Ich rufe auf den Tagesordnungspunkt 14: Beratung des Antrages der Fraktionen der PDS und SPD – Resolution – Krieg im Irak verhindern, Drucksache 4/257.
Frau Präsidentin! Meine sehr verehrten Damen und Herren! Im Januar vor zwölf Jahren brach ein Wüstensturm los – Wüstensturm, so nannte sich der Angriff der USA und ihrer Verbündeten gegen den I r a k –, der zweite Golfkrieg. Der erste Golfkrieg fand elf Jahre davor statt. Der Irak griff den Iran an, unterstützt und aufgerüstet von den USA, von Frankreich, der Sowjetunion und den Golfstaaten. Und nun stehen wir vor der Gefahr eines dritten Golfkrieges. Der Verbündete des Jahres 1980 ist heute wie 1991 der Feind. Doch bei einem Krieg gegen den Irak geht es heute wie 1991 nicht vordergründig darum, Saddam Hussein zu entwaffnen. Im „Spiegel“ vom 13. Januar diesen Jahres wird PulitzerPreisträger und „New York Times“-Kolumnist Thomas Friedman zitiert. Er sagt: „Hören wir auf, der Welt Blödsinn zu erzählen. Ja, es geht ums Öl. Das Verhalten von Bushs Team ist nicht anders zu erklären.“ Erdöl, die weitere Durchsetzung der neuen Weltordnung, Kontrolle des Nahen und Mittleren Ostens, das sind die strategischen Ziele.
Keine Frage, meine sehr verehrten Damen und Herren, Saddam Hussein muss die ihm auferlegten Pflichten erfüllen. Massenvernichtungswaffen müssen abgerüstet werden. Daran besteht kein Zweifel, aber auf friedliche Weise. Die Arbeit der UN-Inspektoren muss zu Ende geführt werden. Die Ablehnung eines Krieges gegen den Irak bedeutet nicht, die Notwendigkeit eines Regimewechsels in Frage zu stellen. Wir lehnen die Diktatur Husseins ab.

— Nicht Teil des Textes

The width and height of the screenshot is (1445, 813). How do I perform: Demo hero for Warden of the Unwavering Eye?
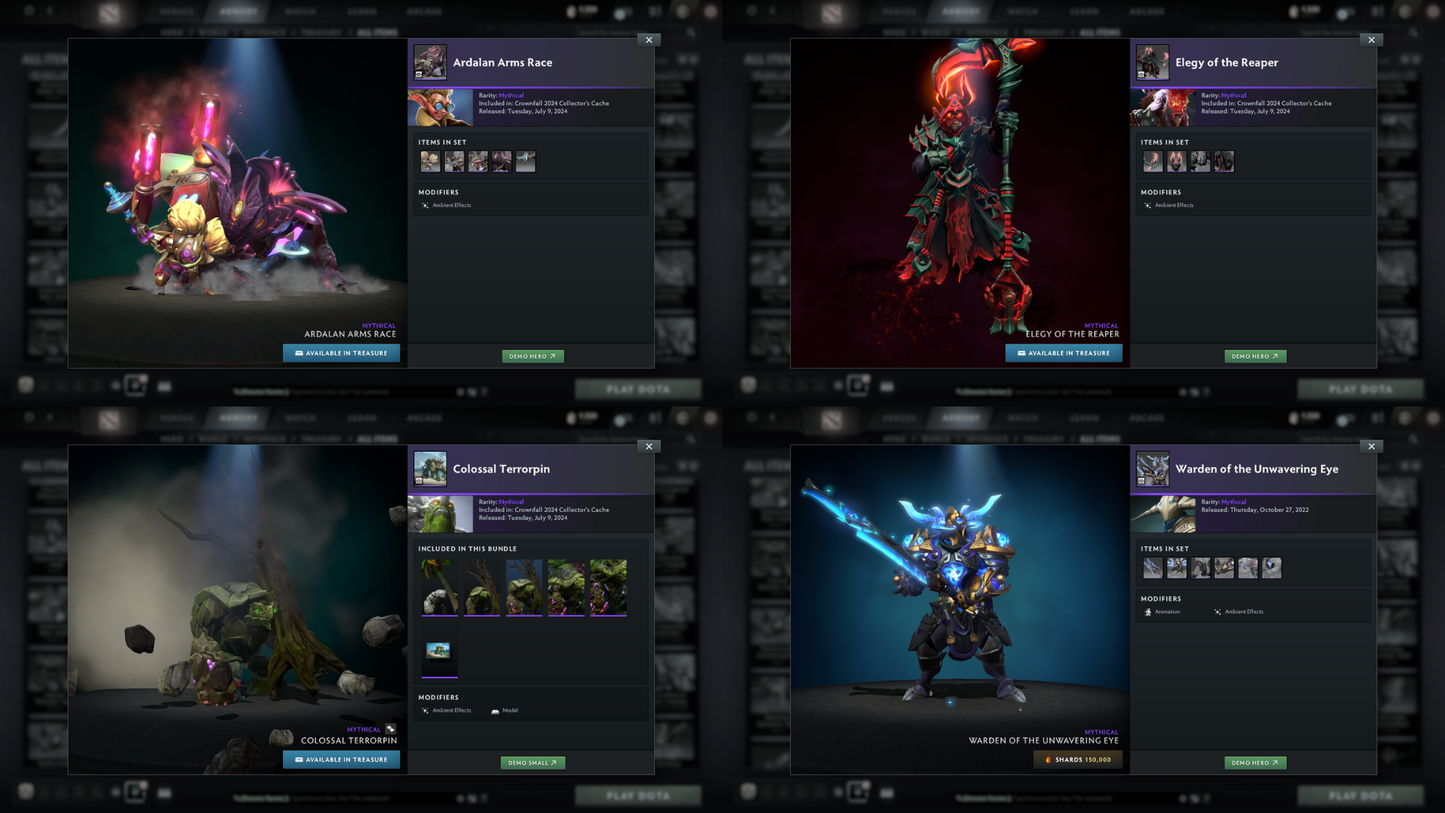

Das seit 1979 unter der Ägide von Saddam Hussein etablierte politische Herrschaftssystem hat sich wegen seiner extremen Demokratiefeindlichkeit und der verübten Menschenrechtsverletzungen bis hin zu Giftgaseinsätzen gegen die eigene kurdische Bevölkerung national wie international selbst ins Abseits gestellt. Der notwendige Regierungswechsel und eine damit verbundene tragfähige demokratische Alternative sind die nicht unproblematischen Aufgaben des irakischen Volkes und dessen demokratischer Oppositionskräfte. Krieg löst diese Probleme nicht. Krieg ist das Problem!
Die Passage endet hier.